Os policiais também encontraram elementos que apontam movimentações superiores a R$ 4,5 milhões por parte de servidores sem justificativa econômica plausível
Os policiais também encontraram elementos que apontam movimentações superiores a R$ 4,5 milhões por parte de servidores sem justificativa econômica plausível

Na manhã desta quinta-feira (4/12), a Polícia Federal deflagrou a Operação Cartucho de Midas, com o objetivo de desarticular um esquema criminoso envolvendo contrabando de ouro, corrupção e lavagem de capitais. A ação cumpriu 13 mandados de busca e apreensão nos municípios de Oiapoque/AP, Macapá/AP e Rio de Janeiro/RJ, além do afastamento cautelar de dois servidores da Polícia Civil do Estado do Amapá. Mais de 1 milhão de reais e mais de 25 mil euros foram apreendidos em um os locais de busca.

As investigações tiveram início após a identificação de movimentações bancárias atípicas e incompatíveis com a renda formal dos investigados, indicando a possível atuação de empresários e agentes públicos na região de fronteira para ocultar valores ilícitos.

Durante o trabalho investigativo, a PF identificou transferências expressivas realizadas por joalherias de diversos estados para um posto de combustíveis localizado em Oiapoque/AP. Em seguida, o estabelecimento teria repassado recursos a um agente público lotado no município, levantando fortes indícios de ocultação e dissimulação de ativos provenientes do comércio ilegal de ouro.

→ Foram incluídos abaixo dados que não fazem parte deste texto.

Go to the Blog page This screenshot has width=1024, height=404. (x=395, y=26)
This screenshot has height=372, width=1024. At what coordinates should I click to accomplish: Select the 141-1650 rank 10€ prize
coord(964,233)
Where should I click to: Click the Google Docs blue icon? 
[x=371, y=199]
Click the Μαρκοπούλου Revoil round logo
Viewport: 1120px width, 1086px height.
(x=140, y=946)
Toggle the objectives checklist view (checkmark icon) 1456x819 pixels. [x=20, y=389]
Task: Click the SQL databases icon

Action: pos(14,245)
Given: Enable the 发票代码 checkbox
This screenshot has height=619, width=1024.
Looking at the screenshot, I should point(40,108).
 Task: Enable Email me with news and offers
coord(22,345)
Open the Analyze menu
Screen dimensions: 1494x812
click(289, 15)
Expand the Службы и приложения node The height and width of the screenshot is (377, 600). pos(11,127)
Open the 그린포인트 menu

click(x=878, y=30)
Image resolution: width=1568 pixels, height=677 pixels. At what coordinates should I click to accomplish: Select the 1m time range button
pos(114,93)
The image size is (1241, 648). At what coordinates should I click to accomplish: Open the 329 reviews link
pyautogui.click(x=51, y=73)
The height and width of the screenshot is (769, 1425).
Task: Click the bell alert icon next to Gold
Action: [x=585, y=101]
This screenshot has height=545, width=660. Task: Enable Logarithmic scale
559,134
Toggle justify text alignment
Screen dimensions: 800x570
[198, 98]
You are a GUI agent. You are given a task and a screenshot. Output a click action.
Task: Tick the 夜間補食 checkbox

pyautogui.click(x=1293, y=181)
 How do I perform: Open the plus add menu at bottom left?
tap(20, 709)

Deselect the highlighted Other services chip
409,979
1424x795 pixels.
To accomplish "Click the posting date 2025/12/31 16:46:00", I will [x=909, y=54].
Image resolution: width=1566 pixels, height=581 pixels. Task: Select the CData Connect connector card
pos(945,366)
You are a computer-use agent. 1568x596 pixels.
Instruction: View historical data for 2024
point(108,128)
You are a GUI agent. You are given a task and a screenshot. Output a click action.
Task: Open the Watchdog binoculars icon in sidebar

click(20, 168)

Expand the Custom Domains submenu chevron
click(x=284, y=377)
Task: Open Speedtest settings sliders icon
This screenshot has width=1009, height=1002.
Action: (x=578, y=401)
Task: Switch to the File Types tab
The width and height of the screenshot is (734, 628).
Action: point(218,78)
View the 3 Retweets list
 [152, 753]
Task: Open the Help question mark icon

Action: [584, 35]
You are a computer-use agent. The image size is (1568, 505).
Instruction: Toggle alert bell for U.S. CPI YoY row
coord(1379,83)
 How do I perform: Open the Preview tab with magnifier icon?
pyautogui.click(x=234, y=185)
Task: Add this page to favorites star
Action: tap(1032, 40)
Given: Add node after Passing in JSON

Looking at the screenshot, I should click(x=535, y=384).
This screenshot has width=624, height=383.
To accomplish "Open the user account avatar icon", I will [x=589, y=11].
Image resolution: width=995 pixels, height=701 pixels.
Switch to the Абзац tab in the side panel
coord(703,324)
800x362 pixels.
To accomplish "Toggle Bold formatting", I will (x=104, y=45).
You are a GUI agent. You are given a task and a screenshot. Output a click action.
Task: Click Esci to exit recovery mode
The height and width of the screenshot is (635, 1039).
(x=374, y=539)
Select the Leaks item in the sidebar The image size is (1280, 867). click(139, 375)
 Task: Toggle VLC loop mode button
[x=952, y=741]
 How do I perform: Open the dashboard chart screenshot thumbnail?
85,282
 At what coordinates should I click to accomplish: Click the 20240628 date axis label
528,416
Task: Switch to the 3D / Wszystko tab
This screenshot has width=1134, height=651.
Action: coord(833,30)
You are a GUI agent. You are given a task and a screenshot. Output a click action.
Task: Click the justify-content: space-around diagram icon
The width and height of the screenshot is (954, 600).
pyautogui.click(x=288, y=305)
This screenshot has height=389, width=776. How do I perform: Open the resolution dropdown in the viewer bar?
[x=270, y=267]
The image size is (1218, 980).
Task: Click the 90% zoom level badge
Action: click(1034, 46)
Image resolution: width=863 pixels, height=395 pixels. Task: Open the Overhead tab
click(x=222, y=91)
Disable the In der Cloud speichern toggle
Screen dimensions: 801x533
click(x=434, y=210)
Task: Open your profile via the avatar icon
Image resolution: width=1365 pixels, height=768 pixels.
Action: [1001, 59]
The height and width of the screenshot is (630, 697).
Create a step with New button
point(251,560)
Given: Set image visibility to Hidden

Os policiais também encontraram elementos que apontam movimentações superiores a R$ 4,5 milhões por parte de servidores sem justificativa econômica plausível, bem como a utilização de empresas de fachada para lavar recursos ilícitos.

Os investigados poderão responder por diversos crimes, incluindo corrupção passiva, lavagem de dinheiro, participação em organização criminosa e peculato. Caso condenados, as penas podem ultrapassar 60 anos de reclusão.

A operação contou com o apoio da Corregedoria-Geral da Polícia Civil do Estado do Amapá no cumprimento dos mandados judiciais.

Durante as buscas, uma pessoa foi presa em flagrante por posse de arma de uso restrito.As equipes ainda estão nas ruas diligenciando.